- Flag Seal
- Location of Irvington in Breckinridge County, Kentucky.
- Coordinates: 37°52′44″N 86°17′5″W﻿ / ﻿37.87889°N 86.28472°W
- Country: United States
- State: Kentucky
- County: Breckinridge
- Incorporated: 1889
- Named after: the hometown of a railroad engineer

Government
- • Mayor: Yvonne Kennedy

Area
- • Total: 0.88 sq mi (2.27 km^{2})
- • Land: 0.88 sq mi (2.27 km^{2})
- • Water: 0 sq mi (0.00 km^{2})
- Elevation: 620 ft (189 m)

Population (2020)
- • Total: 1,231
- • Density: 1,402.6/sq mi (541.54/km^{2})
- Time zone: UTC-6 (Central (CST))
- • Summer (DST): UTC-5 (CDT)
- ZIP code: 40146
- Area codes: 270 & 364
- FIPS code: 21-39664
- GNIS feature ID: 0495028
- Website: irvington.ky.gov

= Irvington, Kentucky =

Irvington is a home rule-class city in Breckinridge County, Kentucky, in the United States. As of the 2020 census, Irvington had a population of 1,231.
==Geography==
Irvington is located at (37.878966, -86.284637).

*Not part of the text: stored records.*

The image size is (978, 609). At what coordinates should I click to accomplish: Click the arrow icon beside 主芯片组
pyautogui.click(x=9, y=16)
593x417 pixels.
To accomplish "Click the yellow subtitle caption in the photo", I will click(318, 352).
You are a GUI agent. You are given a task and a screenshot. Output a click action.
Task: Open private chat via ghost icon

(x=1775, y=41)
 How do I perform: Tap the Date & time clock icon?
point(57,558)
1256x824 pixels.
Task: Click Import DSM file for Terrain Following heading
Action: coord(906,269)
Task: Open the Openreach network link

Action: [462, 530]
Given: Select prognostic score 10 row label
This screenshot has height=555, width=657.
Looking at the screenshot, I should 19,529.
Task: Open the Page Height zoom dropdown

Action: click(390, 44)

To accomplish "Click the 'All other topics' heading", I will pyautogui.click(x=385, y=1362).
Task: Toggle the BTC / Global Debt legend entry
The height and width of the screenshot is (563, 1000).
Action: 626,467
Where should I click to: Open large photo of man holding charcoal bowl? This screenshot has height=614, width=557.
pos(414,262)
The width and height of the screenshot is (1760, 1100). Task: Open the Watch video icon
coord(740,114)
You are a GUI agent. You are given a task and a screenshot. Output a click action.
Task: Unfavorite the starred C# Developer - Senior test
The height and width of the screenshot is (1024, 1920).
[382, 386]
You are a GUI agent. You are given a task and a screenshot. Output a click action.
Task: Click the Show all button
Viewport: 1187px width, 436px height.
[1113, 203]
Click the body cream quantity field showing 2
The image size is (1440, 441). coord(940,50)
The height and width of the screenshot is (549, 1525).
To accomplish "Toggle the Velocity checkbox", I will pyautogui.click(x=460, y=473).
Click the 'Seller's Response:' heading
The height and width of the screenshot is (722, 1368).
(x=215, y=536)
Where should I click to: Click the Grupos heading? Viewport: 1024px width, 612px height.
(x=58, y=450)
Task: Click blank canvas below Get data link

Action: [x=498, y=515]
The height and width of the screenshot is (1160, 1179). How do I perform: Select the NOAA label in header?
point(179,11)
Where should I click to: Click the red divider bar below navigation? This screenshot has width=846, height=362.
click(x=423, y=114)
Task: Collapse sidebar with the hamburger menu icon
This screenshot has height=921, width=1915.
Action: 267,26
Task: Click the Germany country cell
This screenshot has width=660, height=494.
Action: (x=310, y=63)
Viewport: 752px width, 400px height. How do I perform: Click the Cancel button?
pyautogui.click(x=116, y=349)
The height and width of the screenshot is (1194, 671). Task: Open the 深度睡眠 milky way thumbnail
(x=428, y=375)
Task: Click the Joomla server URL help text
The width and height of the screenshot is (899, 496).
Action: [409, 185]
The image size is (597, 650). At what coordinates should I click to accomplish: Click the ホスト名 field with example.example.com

According to the United States Census Bureau, the city has a total area of 2.3 km2, all land.

==History==
The local post office was first established as Merino (for the nearby Mt. Merino Seminary) on February 16, 1885. However, two area businessmen, R.M. Jolly and Edgar L. Bennett, anticipating the route of the Louisville, St. Louis, and Texas Railroad, purchased 315 acre of farmland at the site and then, with the help of the railroad's employees, platted a new community over the 1888–89 winter. This was named for Irvington, New York, the hometown of the railroad's chief engineer, Eugene Cornwall. Irvington was formally incorporated by the state assembly in 1889.

In 1933, Holy Guardian Angel Roman Catholic church was moved from nearby Mount Merino to High Street. The move was made when the church at Mount Merino needed too many repairs and it was decided to move closer to the population center.

==Demographics==

As of the census of 2000, there were 1,257 people, 512 households, and 345 families residing in the city. The population density was 1,166.0 PD/sqmi. There were 545 housing units at an average density of 505.5 /sqmi. The racial makeup of the city was 83.93% White, 14.40% African American, 0.40% Native American, 0.32% Asian, 0.08% Pacific Islander, 0.08% from other races, and 0.80% from two or more races. Hispanic or Latino of any race were 1.03% of the population.

There were 512 households, out of which 33.8% had children under the age of 18 living with them, 44.7% were married couples living together, 18.6% had a female householder with no husband present, and 32.6% were non-families. 29.5% of all households were made up of individuals, and 15.2% had someone living alone who was 65 years of age or older. The average household size was 2.46 and the average family size was 3.01.

In the city, the population was spread out, with 29.2% under the age of 18, 7.6% from 18 to 24, 25.9% from 25 to 44, 20.5% from 45 to 64, and 16.7% who were 65 years of age or older. The median age was 36 years. For every 100 females, there were 84.3 males. For every 100 females age 18 and over, there were 82.0 males.

The median income for a household in the city was $27,105, and the median income for a family was $32,500. Males had a median income of $29,375 versus $23,214 for females. The per capita income for the city was $15,269. About 18.1% of families and 21.3% of the population were below the poverty line, including 34.8% of those under age 18 and 6.7% of those age 65 or over.

Historical population
| Census | Pop. | Note | %± |
| 1900 | 385 |  | — |
| 1910 | 665 |  | 72.7% |
| 1920 | 655 |  | −1.5% |
| 1930 | 764 |  | 16.6% |
| 1940 | 790 |  | 3.4% |
| 1950 | 831 |  | 5.2% |
| 1960 | 1,190 |  | 43.2% |
| 1970 | 1,300 |  | 9.2% |
| 1980 | 1,409 |  | 8.4% |
| 1990 | 1,180 |  | −16.3% |
| 2000 | 1,257 |  | 6.5% |
| 2010 | 1,181 |  | −6.0% |
| 2020 | 1,231 |  | 4.2% |
U.S. Decennial Census

==Climate==
The climate in this area is characterized by hot, humid summers and generally mild to cool winters. According to the Köppen Climate Classification system, Irvington has a humid subtropical climate, abbreviated "Cfa" on climate maps.

==In popular culture==
Irvington along with the neighboring towns of Brandenburg and Ekron, are featured in the open world survival horror game Project Zomboid as of the release of Build 42 of the game. Other Kentucky towns such as West Point, Muldraugh, and Louisville have previously served as core locations throughout the game.

==Education==
Irvington has a public library which is a branch of the Breckinridge County Public Library.